К сожалению, это имело свои отрицательные последствия. У современного, особенно юного, читателя, Ефремов не относится к разряду самых читаемых — больше почитаем, чем читаем. В № 2 за 1987 год журнала «Социологические исследования» приводится сводка авторов, чьи книги в Москве и Ленинграде входят в высокие категории книгообмена (и соответственно, самые дорогие на «черном рынке»). Поминается свыше шестидесяти фамилий зарубежных и наших писателей, начиная с античных и кончая современными. Фантасты в этом списке есть, но Ефремова нет. Он становится труден для среднего любителя фантастики. Труден — и не моден.
Вижу в этом большую культурную потерю. Даже малое ослабление интереса к творчеству Ефремова ничьими другими книгами не восполнить. Он создал свое направление, свои концепции грядущего, свое понимание прошлого — и тем обогатил всех нас. Его книги — существенный элемент всей нашей современной культуры, без них она была бы уже и бедней. Надеюсь, что выходящее заново — и хорошо бы, чтобы более полное — собрание его сочинений увеличит спрос на его творения, усилит жажду познания его трудов.

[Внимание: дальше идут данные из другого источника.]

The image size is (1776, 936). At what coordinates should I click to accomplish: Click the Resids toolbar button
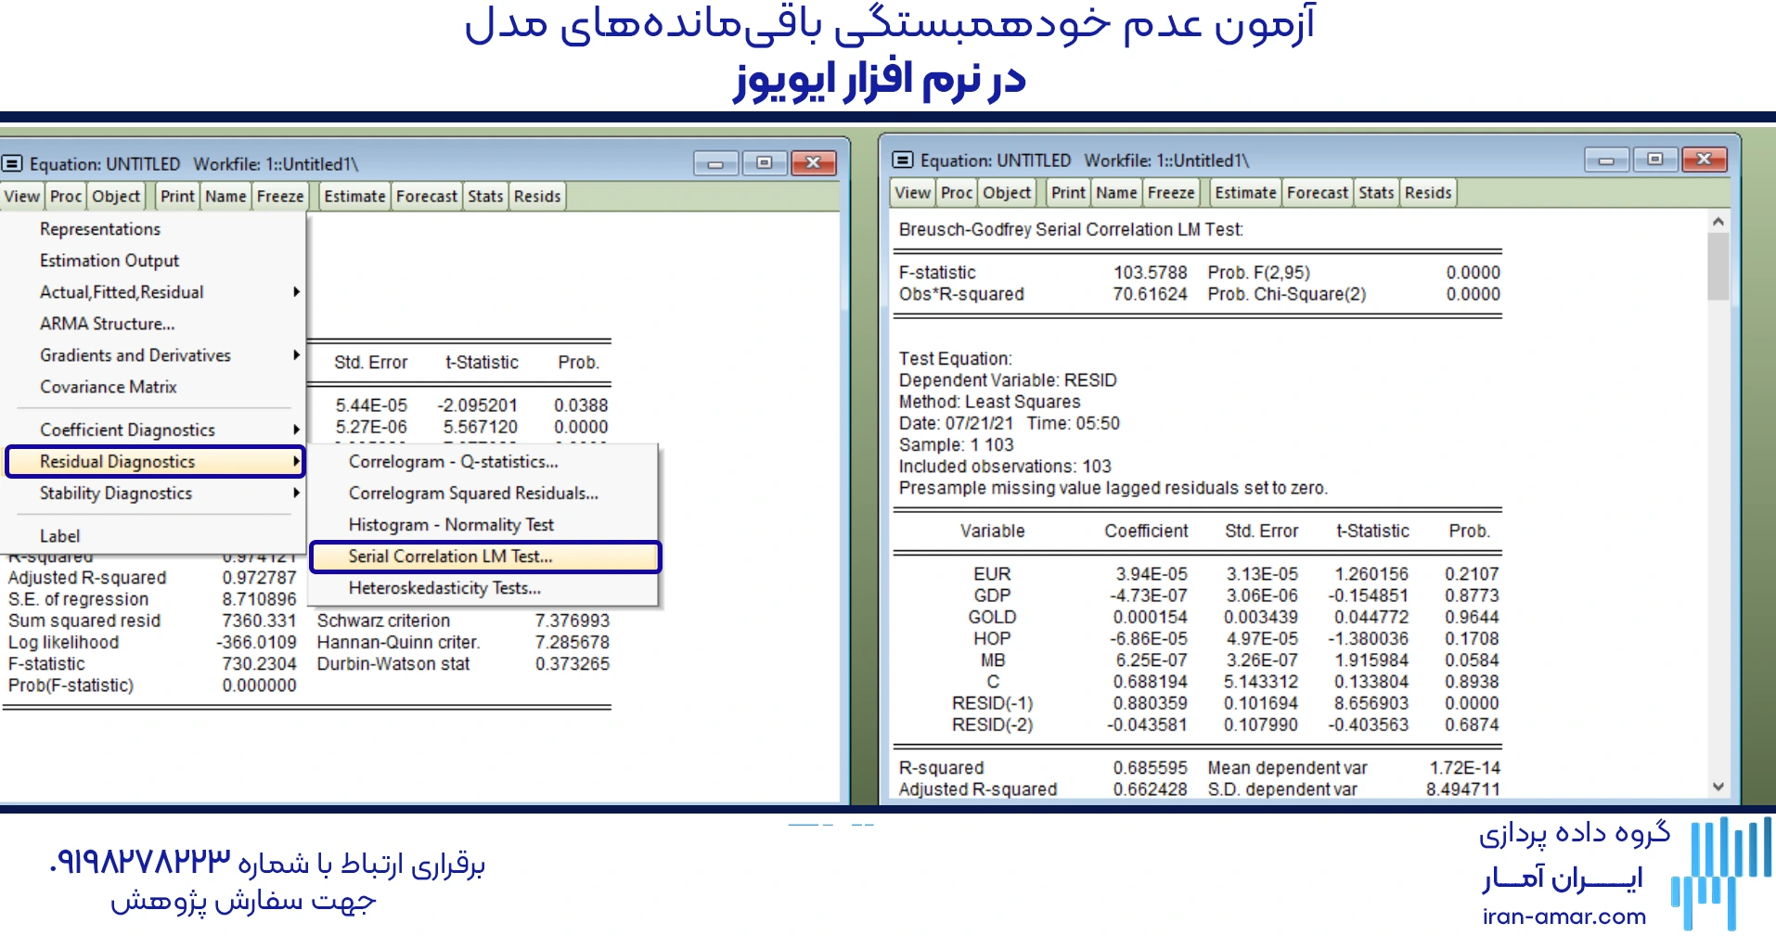coord(536,196)
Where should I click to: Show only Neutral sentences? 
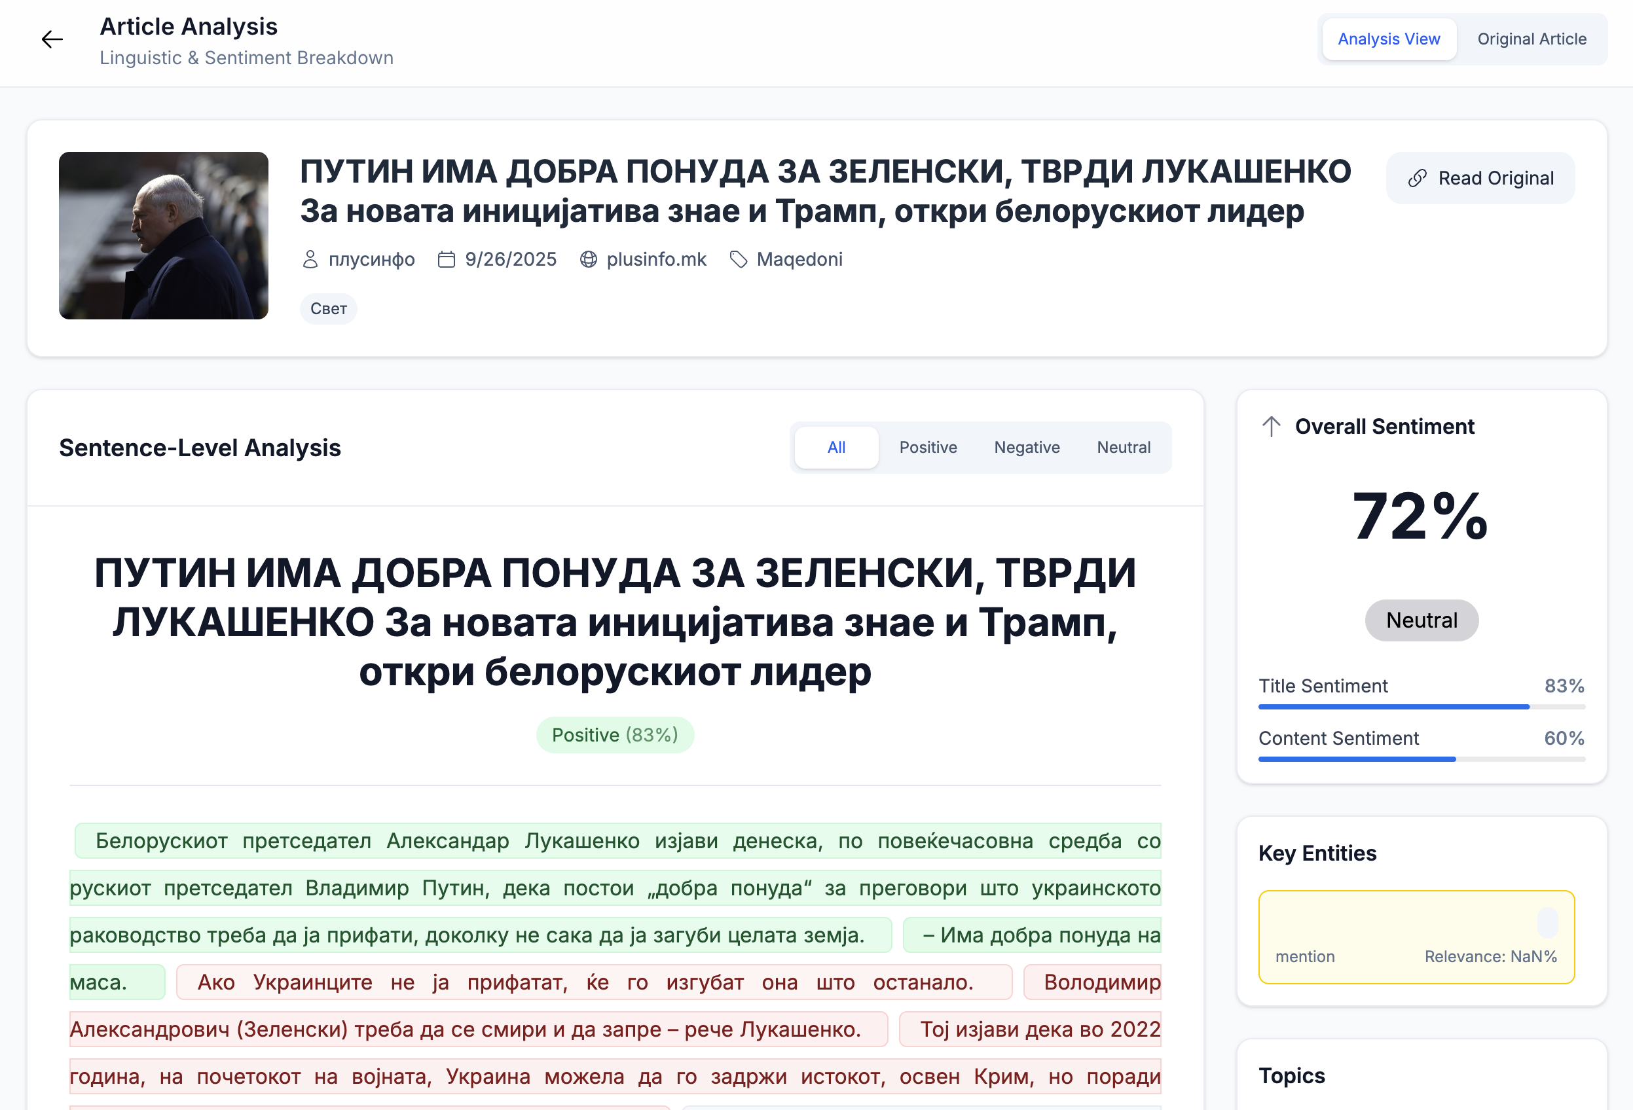1124,448
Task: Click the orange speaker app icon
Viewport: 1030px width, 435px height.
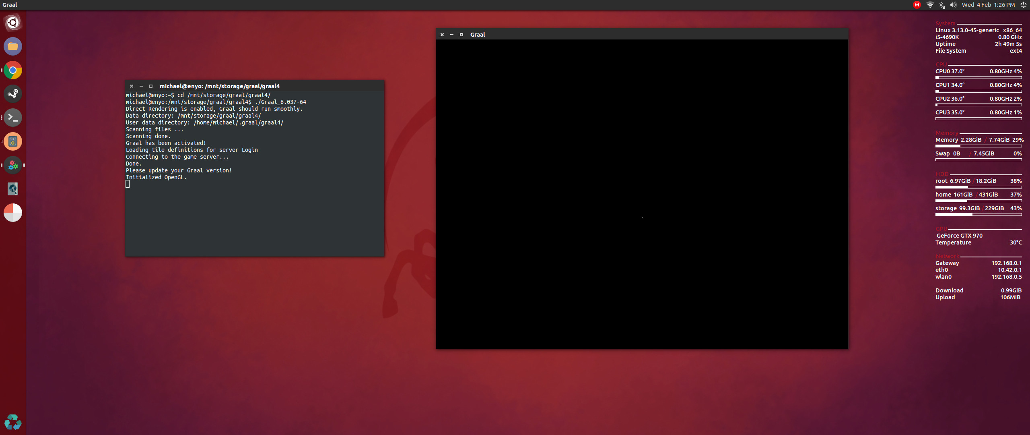Action: [x=13, y=141]
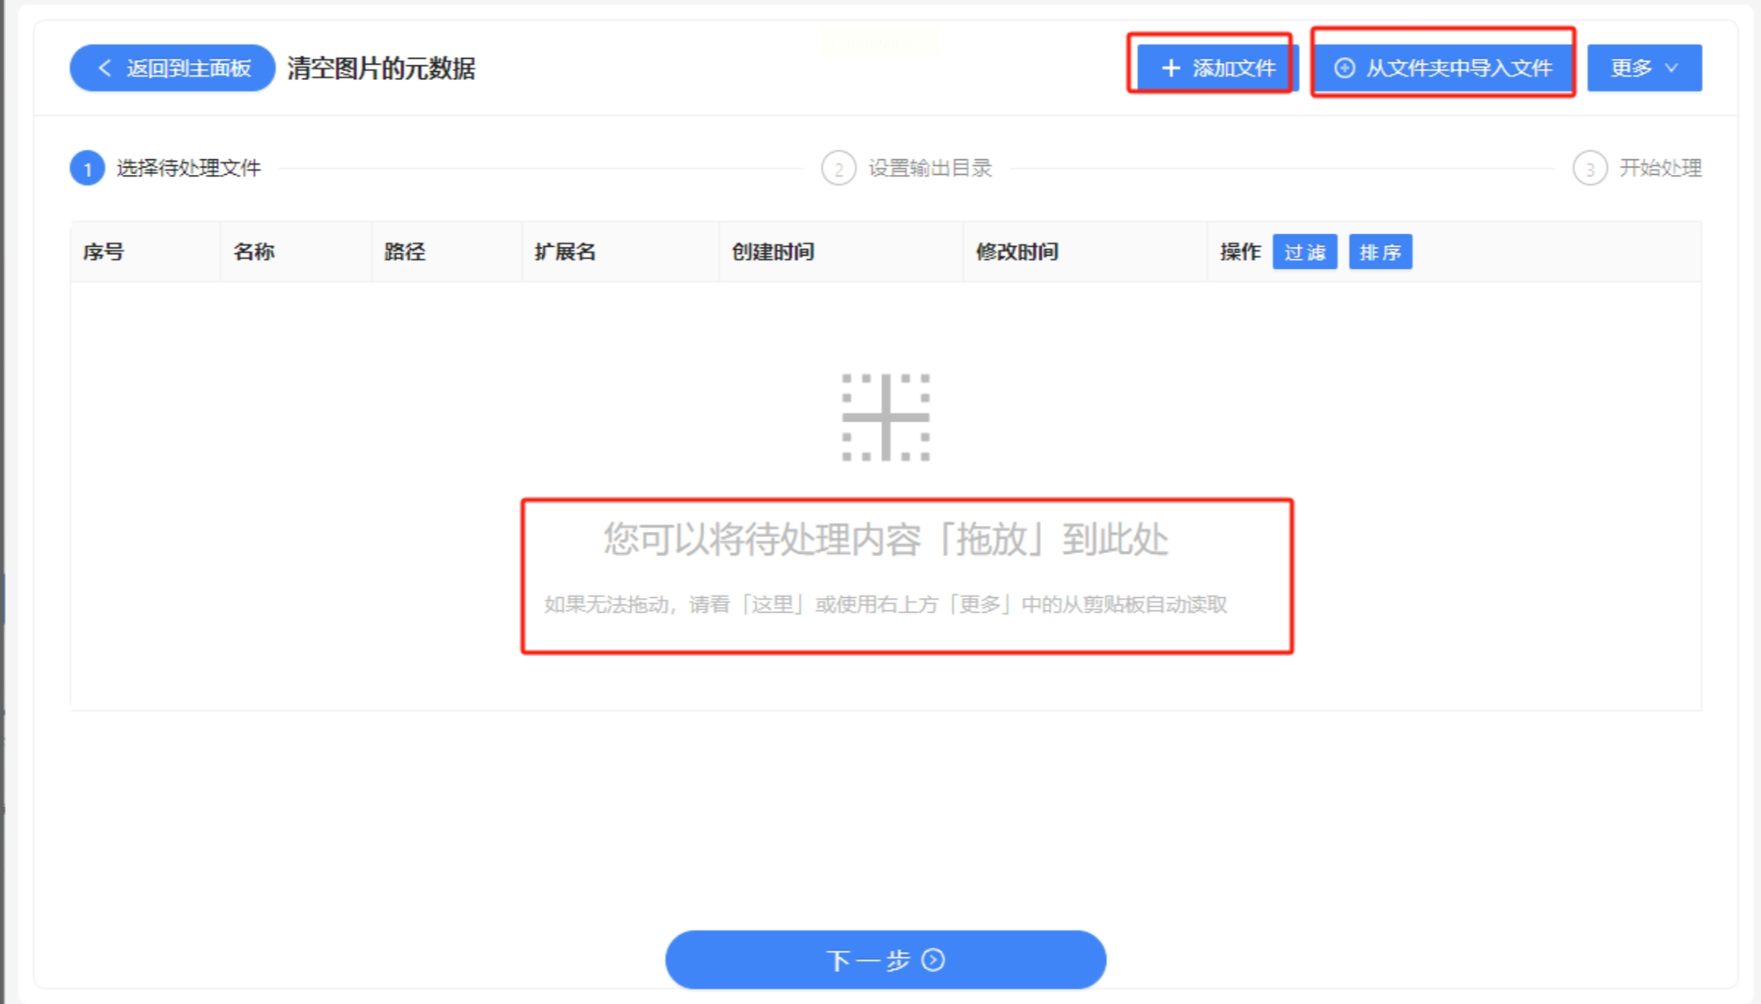1761x1004 pixels.
Task: Click the plus icon on 添加文件
Action: (x=1170, y=68)
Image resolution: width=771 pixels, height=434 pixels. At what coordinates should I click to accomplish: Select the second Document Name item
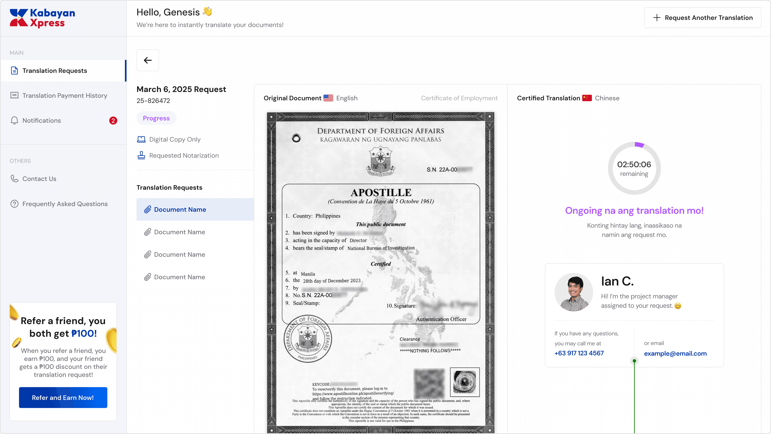[x=179, y=232]
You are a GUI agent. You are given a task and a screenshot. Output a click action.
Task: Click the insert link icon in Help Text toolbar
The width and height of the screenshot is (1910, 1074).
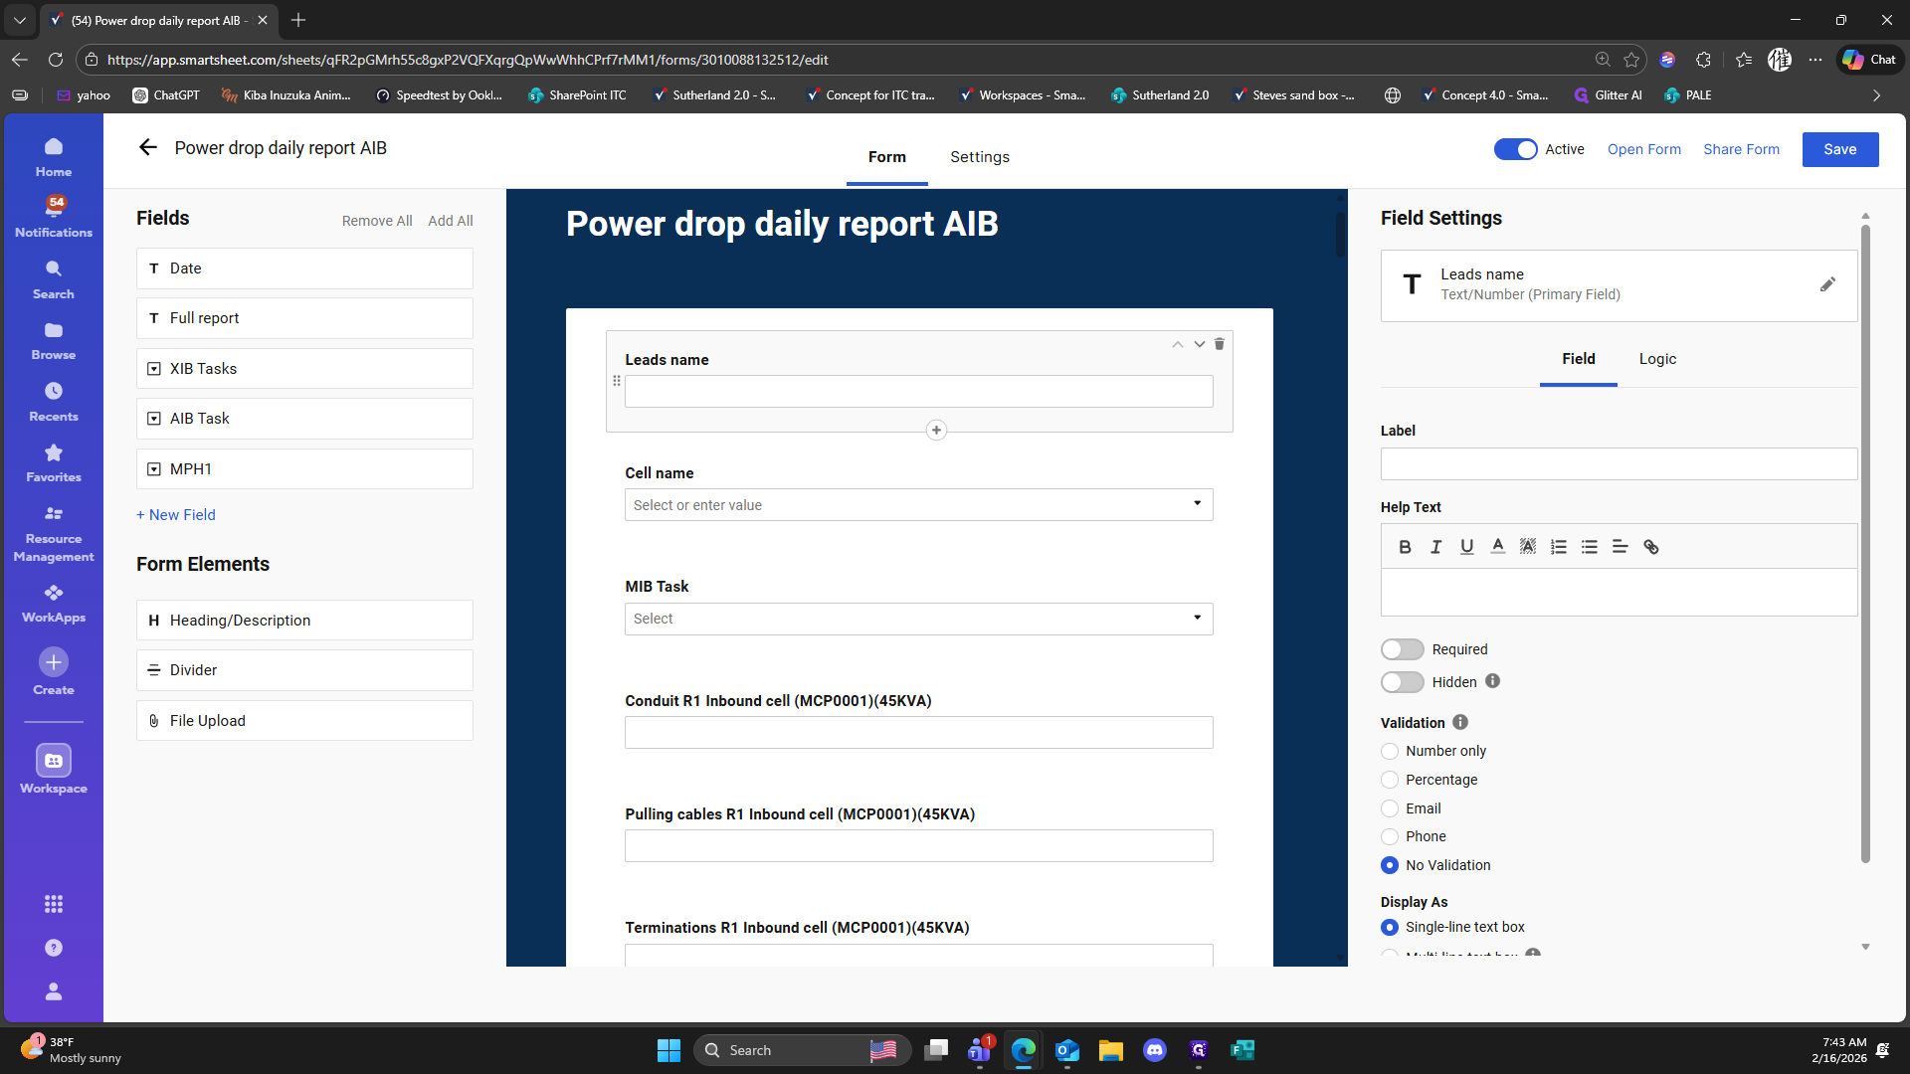point(1651,547)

Ефремов прожил не такой уж длинный век — всего 65 лет. И прожил эти годы в трудных условиях революций в социальной жизни, в технике, в науке. Он прожил их с великим достоинством — не предавался выгодному угодничеству «перед сильными мира сего», не уступал модным веяниям, не отступал от раз и навсегда заданной себе нормы быть честным во всех ситуациях, при любых тяжких испытаниях сохранять веру в человека и его будущее. И передал эти свои благородные черты нам, верным читателям его прекрасных произведений.
Счастлив, кто посетил сей мир
В его минуты роковые!
Его призвали всеблагие,
Как собеседника, на пир.
Он их высоких зрелищ зритель,
Он в их совет допущен был —
И заживо, как небожитель,
Из чаши их бессмертье пил.
Писатель Иван Ефремов — один из прекрасных титанических образов нашей эпохи. Как собеседник небожителей, он обрел бессмертие.